Stored data entries
==*==

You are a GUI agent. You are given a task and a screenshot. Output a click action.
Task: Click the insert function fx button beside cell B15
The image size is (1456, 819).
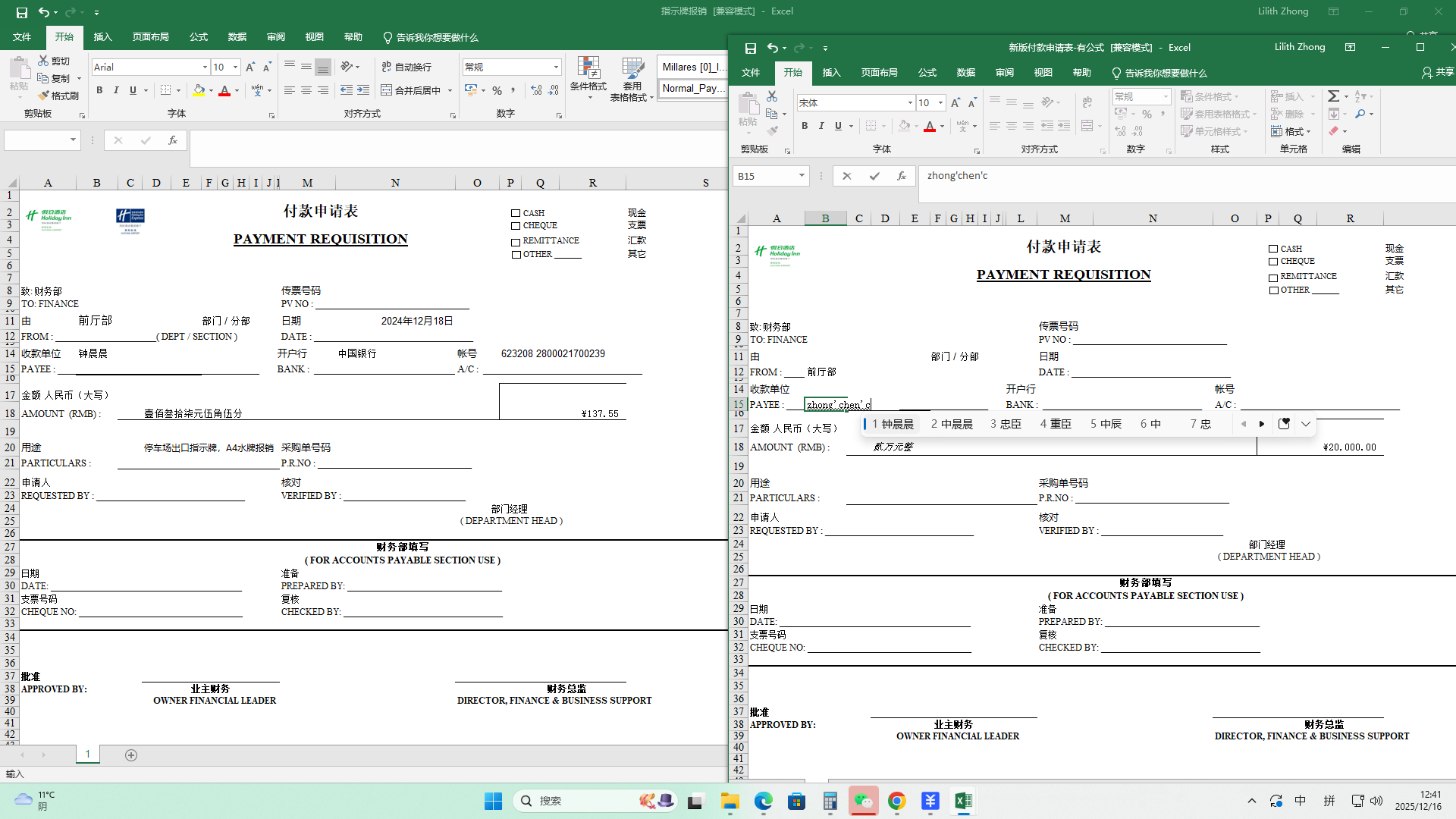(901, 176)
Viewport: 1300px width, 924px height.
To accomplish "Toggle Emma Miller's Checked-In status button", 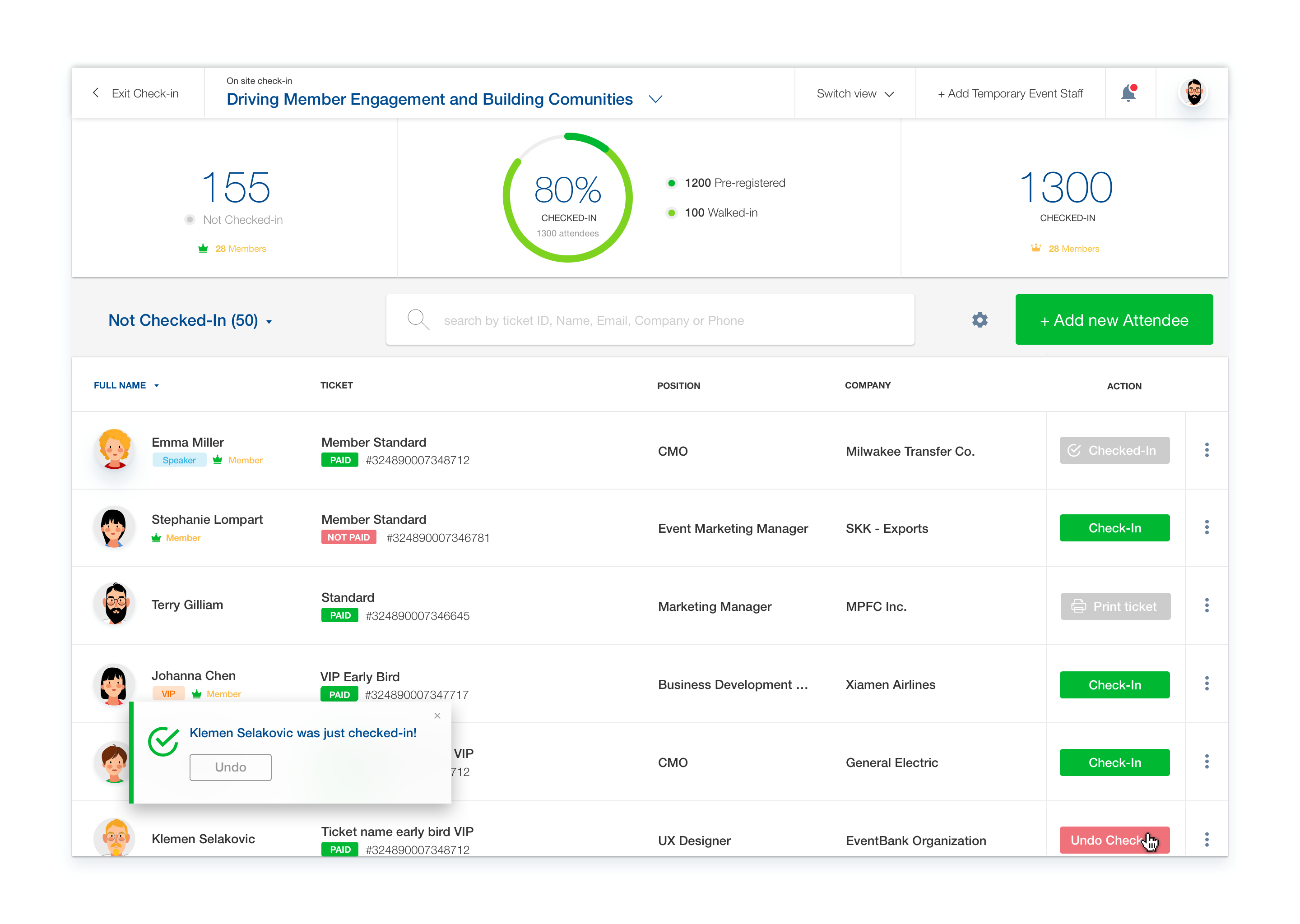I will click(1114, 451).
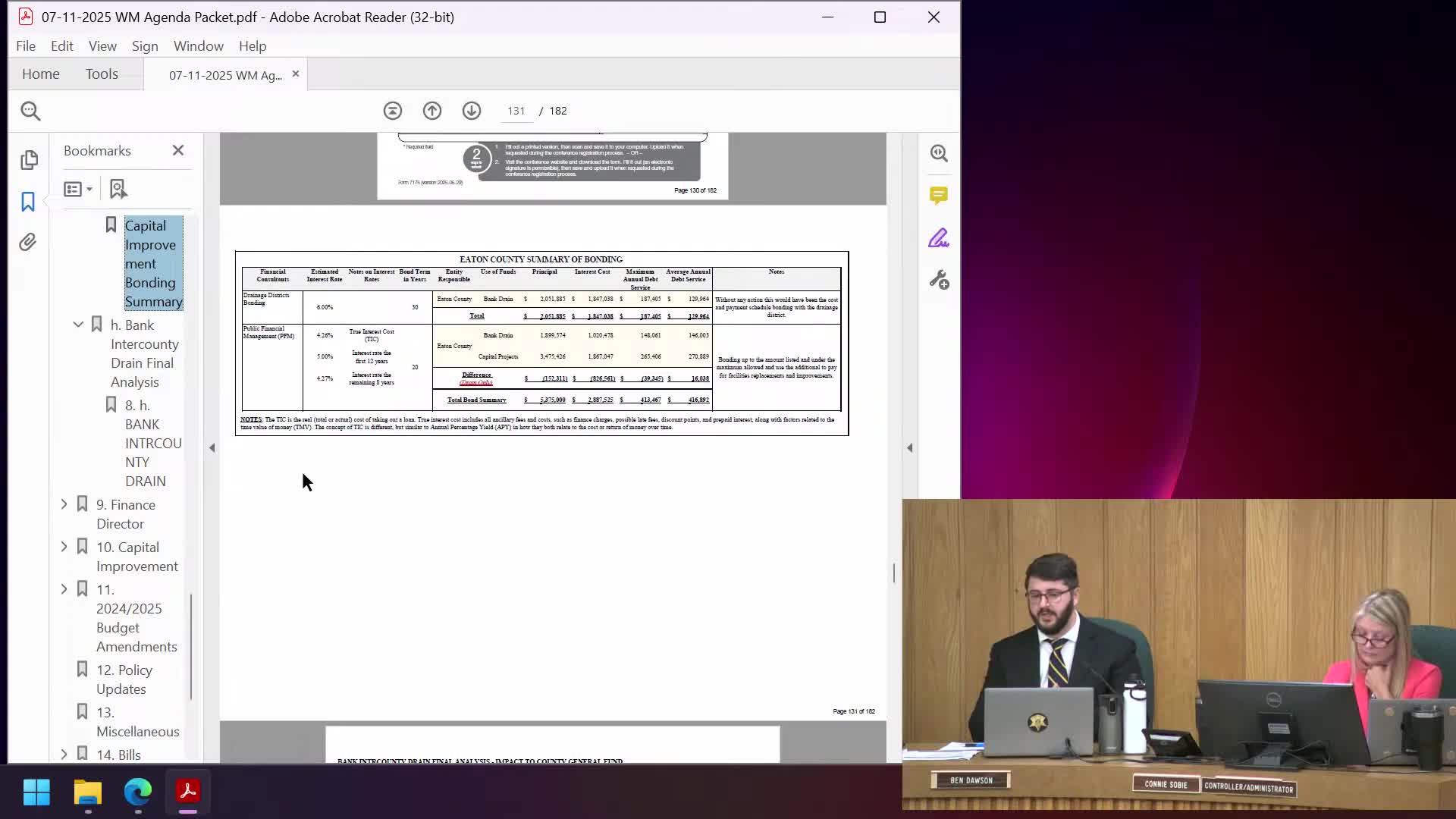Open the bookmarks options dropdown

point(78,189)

==*==

What is being asked
Pictures stay out. Transcribe the lines from the start of the entries above through the line with "Viewport: 1300px width, 924px height.", exactly.

Response area
You are a GUI agent. You are given a task and a screenshot. Output a click action.
Task: Click the insert function fx button beside cell B15
The image size is (1456, 819).
(901, 176)
Viewport: 1300px width, 924px height.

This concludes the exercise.